* [What to do]: With the line that contains "Installation and Updates (290, 2271)" as the final line, return every line from the start of the data below exactly.

* [Information given]:

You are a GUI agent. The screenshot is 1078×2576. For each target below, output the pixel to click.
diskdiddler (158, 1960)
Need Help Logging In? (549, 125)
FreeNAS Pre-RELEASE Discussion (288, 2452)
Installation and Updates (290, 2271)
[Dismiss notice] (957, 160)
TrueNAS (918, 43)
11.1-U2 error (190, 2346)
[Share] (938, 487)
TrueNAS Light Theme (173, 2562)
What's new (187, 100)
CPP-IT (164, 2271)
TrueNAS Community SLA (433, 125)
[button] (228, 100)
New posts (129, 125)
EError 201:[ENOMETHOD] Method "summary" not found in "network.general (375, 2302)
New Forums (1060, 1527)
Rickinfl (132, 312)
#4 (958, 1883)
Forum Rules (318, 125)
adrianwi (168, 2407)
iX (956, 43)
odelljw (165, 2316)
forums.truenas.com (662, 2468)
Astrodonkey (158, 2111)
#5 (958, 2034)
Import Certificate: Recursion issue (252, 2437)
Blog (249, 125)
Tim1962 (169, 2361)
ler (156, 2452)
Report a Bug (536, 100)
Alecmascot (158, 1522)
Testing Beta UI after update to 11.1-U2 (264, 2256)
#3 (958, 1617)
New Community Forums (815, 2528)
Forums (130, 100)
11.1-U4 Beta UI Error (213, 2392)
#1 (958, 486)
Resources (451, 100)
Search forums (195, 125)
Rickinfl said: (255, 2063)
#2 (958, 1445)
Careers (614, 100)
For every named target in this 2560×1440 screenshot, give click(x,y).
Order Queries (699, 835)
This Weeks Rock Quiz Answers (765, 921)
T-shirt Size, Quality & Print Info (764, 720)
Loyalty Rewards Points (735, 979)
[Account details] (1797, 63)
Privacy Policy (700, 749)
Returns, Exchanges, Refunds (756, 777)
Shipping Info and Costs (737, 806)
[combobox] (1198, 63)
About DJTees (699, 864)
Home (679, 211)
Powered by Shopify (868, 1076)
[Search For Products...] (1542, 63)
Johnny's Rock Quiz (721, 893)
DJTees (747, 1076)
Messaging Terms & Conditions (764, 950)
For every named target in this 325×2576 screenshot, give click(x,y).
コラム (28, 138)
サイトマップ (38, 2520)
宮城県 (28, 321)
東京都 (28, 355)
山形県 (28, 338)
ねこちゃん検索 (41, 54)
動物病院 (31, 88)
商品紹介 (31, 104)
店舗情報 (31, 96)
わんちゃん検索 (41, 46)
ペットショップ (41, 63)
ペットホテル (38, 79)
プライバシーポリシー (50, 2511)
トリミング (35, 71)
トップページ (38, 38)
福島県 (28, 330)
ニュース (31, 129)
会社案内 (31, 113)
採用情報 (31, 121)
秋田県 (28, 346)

* [Answer to this problem]:
You are a GUI agent. The screenshot is 1078×2576. For each target below, output the pixel to click.
diskdiddler (158, 1960)
Need Help Logging In? (549, 125)
FreeNAS Pre-RELEASE Discussion (288, 2452)
Installation and Updates (290, 2271)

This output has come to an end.